SBD/Issue 191/Franchises

Judge Sets Two Coyotes Timelines; Reinsdorf Set To Submit Bid

Coyotes Will Go Up For Auction August 5 To
Bidders Interested In Keeping Team In Arizona
The Coyotes moved a step closer to staying in Arizona yesterday after a U.S. Bankruptcy judge set a timeline that could see the team sold to local owners by early August. U.S. Bankruptcy Judge Redfield Baum set two timelines for the sale of the team. The first puts the team up for auction August 5 to bidders interested in keeping the team in Arizona. If that auction generates a satisfactory and legal bid, the team will stay in Glendale. If it does not, then a second auction on September 10 will be held for bidders interested in relocating the team, as RIM co-CEO Jim Balsillie wants to do. The NHL expects to file an offer as early as Friday from Bulls and White Sox Chair Jerry Reinsdorf, former Nationals President Tony Tavares and Arizona attorney John Kaites. An attorney representing the group, known as Glendale Hockey LLC, told Baum that the group was in the midst of reviewing the team's financials and working out details on a series of lease concessions from the city of Glendale. The Reinsdorf offer is the only local one the NHL mentioned during yesterday's hearing. NHL attorney Tony Clark of Skadden Arps said that the NHL expects to sell the team to “the right owner and right manager” in Glendale and that if that did not happen, the league would sell to the highest bidder in the best outside market possible.

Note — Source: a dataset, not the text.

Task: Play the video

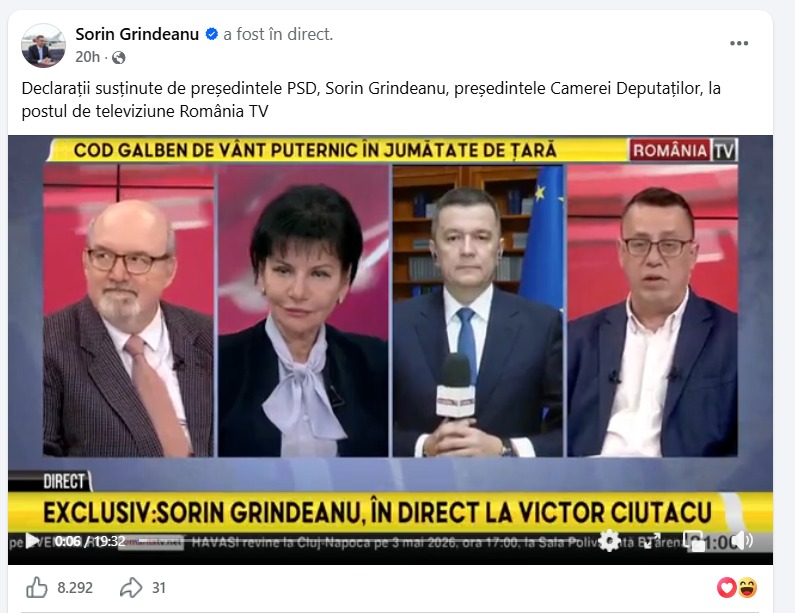Action: tap(32, 541)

MOYES, BALSILLIE ARGUE FOR SIMULTANEOUS REVIEW: The decision by Baum to set the two timelines came during a three-and-a-half-hour hearing in which attorneys representing Coyotes Owner Jerry Moyes and Balsillie argued that the judge should have the NHL simultaneously review Balsillie's relocation proposal and competing bids that would keep the team in Glendale. Their argument was that creating such a “dual-track” timeline would allow the court to look at the local bid and relocation bids side-by-side at a September auction and determine which was best for creditors. Instead, Baum asked the NHL to move up its auction date from early September to early August. He then created the subsequent timeline for the sale of the team to bidders interested in relocating it. An attorney representing Balsillie said that a sale of the team would have to close by September 10 or Balsillie would drop his bid. When NHL attorneys said the timeline for approving relocation was too tight, Baum told them that they would either have to reach a decision or have a reason why they could not. Baum: "The court expects the NHL to do everything reasonable to comply with this deadline." NHL Deputy Commissioner Bill Daly following yesterday’s hearing said, “We’re pleased that the judge adopted the two-tiered approach to the auction, and we are confident -- we’ve said all along we’re confident -- there’s a viable offer that will make this team viable in Glendale, and now we’ll let that process play out” (Tripp Mickle, SportsBusiness Journal).

NHL Has Until Sept. 2
To Accept Or Reject Balsillie
HOLDING OUT HOPE: In Toronto, Kevin McGran notes Baum “gave the league until Sept. 2 to accept or reject Balsillie and Hamilton.” Balsillie attorney Richard Rodier: “It’s tremendous news. We’re in the game.” However, the NHL "believes the issue will be moot with the promise made on behalf of the Reinsdorf group." If Baum likes Reinsdorf's offer, "it could be the end of Balsillie’s dream to put a team in Hamilton." But Baum said that approving a sale that “covered half the Coyotes' debt -- they owe about $300[M] -- ‘would be tough.’” McGran notes that is “where Balsillie’s camp sees reason to hope.” If a local owner is not found, Balsillie would “table a new bid” that would “still be contingent upon moving the team.” Balsillie's camp is “banking on a rejection to build an anti-trust suit, and argues the NHL is simply trying to avoid the issue by avoiding a decision” (TORONTO STAR, 6/23).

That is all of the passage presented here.